#  Explore US Bikeshare Data

##  Statistics Computed

#1 Popular times of travel (i.e., occurs most often in the start time)

    1.most common month
    2.most common day of week
    3.most common hour of day

#2 Popular stations and trip

    1.most common start station
    2.most common end station
    3.most common trip from start to end (i.e., most frequent combination of start station and end station)

#3 Trip duration

    1.total travel time
    2.average travel time

#4 User info

    1.counts of each user type
    2.counts of each gender (only available for NYC and Chicago)
    3.earliest, most recent, most common year of birth (only available for NYC and Chicago)

In [1]:
# -*- coding: utf-8 -*-
"""
Created on Sun Jun 10 00:55:55 2018

@author: Titan
"""

import pandas as pd
import time


CITY_DATA = { 'chicago': 'chicago.csv',
              'new york city': 'new_york_city.csv',
              'washington': 'washington.csv' }
    
city_list = CITY_DATA.keys()
month_list = ["January","February","March","April","May","June","July","August","September","October","November","December"]    
day_list = ["Monday","Tuesday","Wednesday","Thursday","Friday","Saturday","Sunday"]
choice_list = ["Y", "y", "Yes", "YES", "yes", "N", "n", "NO", "no", "No"]
choice = ["Y", "y", "Yes", "YES", "yes"]


def get_filters():
    
    print('\n'*3)
    print('*'*65)
    print('Hello!

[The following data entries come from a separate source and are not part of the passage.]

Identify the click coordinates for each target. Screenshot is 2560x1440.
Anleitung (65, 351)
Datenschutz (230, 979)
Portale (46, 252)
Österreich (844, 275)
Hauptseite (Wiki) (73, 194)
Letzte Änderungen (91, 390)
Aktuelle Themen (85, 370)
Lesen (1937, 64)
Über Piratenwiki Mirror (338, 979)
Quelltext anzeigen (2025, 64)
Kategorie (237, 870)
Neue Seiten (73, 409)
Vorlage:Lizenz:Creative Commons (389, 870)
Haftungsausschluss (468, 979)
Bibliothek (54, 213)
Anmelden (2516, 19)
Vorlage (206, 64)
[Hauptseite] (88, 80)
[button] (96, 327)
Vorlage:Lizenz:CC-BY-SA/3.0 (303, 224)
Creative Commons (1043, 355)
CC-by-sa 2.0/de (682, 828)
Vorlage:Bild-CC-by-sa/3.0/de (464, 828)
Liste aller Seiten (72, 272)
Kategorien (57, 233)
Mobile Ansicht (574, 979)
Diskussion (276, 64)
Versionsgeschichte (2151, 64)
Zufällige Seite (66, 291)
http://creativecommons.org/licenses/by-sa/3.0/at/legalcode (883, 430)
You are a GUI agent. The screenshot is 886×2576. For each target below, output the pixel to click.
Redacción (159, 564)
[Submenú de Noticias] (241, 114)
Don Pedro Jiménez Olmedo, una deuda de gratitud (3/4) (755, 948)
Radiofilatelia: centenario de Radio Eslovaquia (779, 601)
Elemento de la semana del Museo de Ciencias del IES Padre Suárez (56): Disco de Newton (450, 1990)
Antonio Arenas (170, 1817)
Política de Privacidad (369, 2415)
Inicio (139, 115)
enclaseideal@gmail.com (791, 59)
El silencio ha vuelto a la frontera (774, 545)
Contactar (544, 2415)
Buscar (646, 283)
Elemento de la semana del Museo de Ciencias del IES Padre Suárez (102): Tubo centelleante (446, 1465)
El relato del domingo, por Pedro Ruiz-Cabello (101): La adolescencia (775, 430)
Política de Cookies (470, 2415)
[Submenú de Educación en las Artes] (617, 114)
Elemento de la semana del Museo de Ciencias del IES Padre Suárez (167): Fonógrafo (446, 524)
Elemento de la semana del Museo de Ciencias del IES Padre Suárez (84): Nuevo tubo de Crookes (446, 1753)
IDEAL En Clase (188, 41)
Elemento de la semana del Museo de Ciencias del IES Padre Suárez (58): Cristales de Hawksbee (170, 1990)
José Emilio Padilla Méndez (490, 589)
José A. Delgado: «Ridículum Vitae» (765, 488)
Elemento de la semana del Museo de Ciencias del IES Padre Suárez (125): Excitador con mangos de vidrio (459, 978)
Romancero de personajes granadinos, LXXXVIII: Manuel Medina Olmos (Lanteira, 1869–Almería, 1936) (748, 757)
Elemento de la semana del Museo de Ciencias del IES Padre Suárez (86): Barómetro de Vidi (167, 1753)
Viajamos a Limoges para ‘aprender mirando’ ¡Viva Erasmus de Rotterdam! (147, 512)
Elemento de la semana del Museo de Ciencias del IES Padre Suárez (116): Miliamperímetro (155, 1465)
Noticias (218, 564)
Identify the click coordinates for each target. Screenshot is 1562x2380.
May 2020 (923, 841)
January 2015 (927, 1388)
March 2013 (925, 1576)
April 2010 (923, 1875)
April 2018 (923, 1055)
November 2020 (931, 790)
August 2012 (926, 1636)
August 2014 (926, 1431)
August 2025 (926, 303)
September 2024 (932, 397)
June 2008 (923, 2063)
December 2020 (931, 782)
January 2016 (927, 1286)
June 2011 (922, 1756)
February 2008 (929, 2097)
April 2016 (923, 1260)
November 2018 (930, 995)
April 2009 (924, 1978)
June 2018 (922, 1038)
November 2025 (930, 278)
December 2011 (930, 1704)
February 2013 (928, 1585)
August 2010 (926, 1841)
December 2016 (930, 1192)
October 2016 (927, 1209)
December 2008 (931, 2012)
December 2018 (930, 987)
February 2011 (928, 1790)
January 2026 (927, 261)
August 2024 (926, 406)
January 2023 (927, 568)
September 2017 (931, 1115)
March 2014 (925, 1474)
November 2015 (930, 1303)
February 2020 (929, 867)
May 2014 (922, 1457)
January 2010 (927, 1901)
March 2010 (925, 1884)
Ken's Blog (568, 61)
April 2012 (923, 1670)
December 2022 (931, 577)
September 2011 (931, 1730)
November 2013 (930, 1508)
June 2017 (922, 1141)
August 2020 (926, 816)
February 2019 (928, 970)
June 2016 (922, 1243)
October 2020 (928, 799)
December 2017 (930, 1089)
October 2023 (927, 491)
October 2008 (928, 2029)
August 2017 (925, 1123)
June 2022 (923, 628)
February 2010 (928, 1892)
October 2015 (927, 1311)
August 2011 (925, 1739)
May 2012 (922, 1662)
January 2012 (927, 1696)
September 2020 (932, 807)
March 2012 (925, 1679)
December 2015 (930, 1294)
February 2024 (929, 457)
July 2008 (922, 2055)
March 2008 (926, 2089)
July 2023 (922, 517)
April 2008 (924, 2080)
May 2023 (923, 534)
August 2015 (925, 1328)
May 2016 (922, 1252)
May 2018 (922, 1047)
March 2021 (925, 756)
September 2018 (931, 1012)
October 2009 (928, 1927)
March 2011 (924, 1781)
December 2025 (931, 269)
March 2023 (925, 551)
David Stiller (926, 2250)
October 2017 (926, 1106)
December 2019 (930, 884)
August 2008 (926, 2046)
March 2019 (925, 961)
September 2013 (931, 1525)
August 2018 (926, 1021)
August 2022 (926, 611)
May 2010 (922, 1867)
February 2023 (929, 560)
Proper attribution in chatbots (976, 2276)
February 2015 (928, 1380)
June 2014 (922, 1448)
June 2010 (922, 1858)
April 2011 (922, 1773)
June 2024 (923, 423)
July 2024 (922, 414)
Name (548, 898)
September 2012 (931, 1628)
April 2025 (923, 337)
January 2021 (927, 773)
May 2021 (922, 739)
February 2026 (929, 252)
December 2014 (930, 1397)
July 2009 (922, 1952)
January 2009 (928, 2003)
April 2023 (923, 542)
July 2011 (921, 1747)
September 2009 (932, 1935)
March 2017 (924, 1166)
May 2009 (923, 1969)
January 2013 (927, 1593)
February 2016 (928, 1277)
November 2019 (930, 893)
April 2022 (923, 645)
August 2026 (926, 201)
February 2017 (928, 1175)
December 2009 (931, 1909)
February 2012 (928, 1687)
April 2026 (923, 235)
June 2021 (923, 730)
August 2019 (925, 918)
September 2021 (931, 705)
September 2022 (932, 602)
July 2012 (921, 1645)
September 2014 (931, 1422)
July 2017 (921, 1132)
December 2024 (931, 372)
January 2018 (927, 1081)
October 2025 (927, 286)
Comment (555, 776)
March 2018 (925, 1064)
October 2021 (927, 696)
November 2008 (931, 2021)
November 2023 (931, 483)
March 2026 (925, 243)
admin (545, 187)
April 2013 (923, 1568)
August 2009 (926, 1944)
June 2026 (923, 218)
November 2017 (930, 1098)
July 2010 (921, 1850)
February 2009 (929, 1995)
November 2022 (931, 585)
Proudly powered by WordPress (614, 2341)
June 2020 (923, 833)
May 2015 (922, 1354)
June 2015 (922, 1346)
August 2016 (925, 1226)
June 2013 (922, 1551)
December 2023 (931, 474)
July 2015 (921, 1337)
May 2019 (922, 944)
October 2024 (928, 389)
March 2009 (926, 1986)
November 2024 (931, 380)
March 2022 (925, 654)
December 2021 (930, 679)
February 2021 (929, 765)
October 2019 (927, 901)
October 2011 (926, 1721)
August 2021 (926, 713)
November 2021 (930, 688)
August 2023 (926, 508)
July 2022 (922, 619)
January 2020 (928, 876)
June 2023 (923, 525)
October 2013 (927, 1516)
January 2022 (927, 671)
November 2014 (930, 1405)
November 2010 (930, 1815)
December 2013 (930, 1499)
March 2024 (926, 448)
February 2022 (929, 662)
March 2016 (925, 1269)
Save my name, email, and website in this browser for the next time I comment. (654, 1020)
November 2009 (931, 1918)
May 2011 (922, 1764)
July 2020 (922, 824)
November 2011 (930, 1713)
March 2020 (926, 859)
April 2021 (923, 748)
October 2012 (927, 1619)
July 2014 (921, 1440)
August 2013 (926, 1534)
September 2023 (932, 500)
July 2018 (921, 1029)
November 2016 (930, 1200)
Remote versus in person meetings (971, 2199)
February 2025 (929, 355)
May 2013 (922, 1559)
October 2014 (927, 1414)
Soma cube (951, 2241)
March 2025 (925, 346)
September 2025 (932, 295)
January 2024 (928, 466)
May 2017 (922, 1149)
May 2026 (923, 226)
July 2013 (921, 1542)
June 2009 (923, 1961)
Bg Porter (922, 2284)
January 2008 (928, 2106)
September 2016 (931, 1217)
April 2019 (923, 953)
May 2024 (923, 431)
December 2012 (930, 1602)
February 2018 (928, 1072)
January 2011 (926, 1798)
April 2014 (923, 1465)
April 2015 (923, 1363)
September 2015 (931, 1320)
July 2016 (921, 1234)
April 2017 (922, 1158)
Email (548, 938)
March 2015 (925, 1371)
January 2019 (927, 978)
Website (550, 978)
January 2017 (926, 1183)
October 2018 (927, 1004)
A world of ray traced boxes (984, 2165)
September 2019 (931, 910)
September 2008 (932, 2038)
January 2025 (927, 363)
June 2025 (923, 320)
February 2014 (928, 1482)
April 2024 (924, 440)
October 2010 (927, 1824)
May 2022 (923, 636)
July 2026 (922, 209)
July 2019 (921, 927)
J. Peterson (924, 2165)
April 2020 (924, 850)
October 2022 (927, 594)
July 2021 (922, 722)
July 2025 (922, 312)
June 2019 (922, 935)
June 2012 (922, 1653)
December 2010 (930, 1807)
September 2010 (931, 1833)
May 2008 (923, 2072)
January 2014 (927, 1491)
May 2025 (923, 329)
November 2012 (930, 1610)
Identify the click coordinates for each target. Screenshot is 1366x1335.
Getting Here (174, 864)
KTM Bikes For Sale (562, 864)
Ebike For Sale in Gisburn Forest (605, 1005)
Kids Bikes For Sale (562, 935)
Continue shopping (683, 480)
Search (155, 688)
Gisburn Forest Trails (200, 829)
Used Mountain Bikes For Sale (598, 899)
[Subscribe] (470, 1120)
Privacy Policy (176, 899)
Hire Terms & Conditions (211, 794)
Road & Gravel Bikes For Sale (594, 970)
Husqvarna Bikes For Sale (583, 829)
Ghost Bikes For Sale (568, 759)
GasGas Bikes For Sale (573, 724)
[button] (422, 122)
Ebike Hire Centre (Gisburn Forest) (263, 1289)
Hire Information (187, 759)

Let\'s explore some US bikeshare data!')
    print('*'*65)
    print('\n'*2)
    
    # TO DO: get user input for city (chicago, new york city, washington). HINT: Use a while loop to handle invalid inputs
    city_input = str(input("\nDefault city is chicago. Would you like to filter the data based on any other City? \n"))
    while city_input not in choice_list:
        city_input = str(input("\nDefault city is chicago. Would you like to filter the data based on any other City? \n"))
        
    if city_input in choice:
        city = input("\nPlease Enter City name you would like to filter!\n")
        while city not in city_list:
            print("\nWe regreat!!! Data related to your fevaurite city not available at present!!!")           
            print("\nYou can choose any city from the below list:")
            for city_name in city_list:
                print(city_name)
                                
            city = input("\nPlease Enter City name you would like to filter!\n")
    else:
        city = 'chicago'
        
    # TO DO: get user input for month (all, january, february, ... , june)
    month_input = input("\nWould you like to filter the data based on any specific month? \n")
    while month_input not in choice_list:
        month_input = input("\nWould you like to filter the data based on any specific month? \n")
        
    if month_input in choice:
        month = input("\nPlease Enter month information (like- January,February,March) you would like to filter!\n ")
        while month not in month_list:
            print("\Incorrect!!! Please enter correct month!\n")
            print("\nYou can choose from {}".format(month_list))
            month = input("\nPlease Enter month information (like- January,February,March) you would like to filter!\n ")
    else:
        month = "All"
    
    day_input = input("\nWould you like to filter the data based on any specific day? \n")
    while day_input not in choice_list:
        day_input = input("\nWould you like to filter the data based on any specific day? \n")
        
    if day_input in choice:
        day = input("\nPlease Enter day information (like- Monday,Tuesday,Wednesday) you would like to filter!\n")
        while day not in day_list:
            print("\Incorrect!!! Please enter correct day!\n")
            print("You can choose from {}".format(day_list))
            day = input("\nPlease Enter day information (like- Monday,Tuesday,Wednesday) you would like to filter!\n")
    else:
        day = "All"

    print('\n'*3)
    print('-'*65)
    print("\nYou have selected city- {}, month- {}, and day- {}".format(city, month, day))
    print('-'*65)
    return city, month, day



def load_data(CITY_DATA, city, month, day):
    """
    Loads data for the specified city and filters by month and day if applicable.

    Args:
        (str) city - name of the city to analyze
        (str) month - name of the month to filter by, or "all" to apply no month filter
        (str) day - name of the day of week to filter by, or "all" to apply no day filter
    Returns:
        df - Pandas DataFrame containing city data filtered by month and day
    """
    

    print('\n'*2)
    print("\nLet us load the data to calculate.... ")
    print('*'*65)
    print('\n'*2)
       

    df = pd.read_csv(CITY_DATA[city])

    # convert the Start Time column to datetime
    df['Start Time'] = pd.to_datetime(df['Start Time'])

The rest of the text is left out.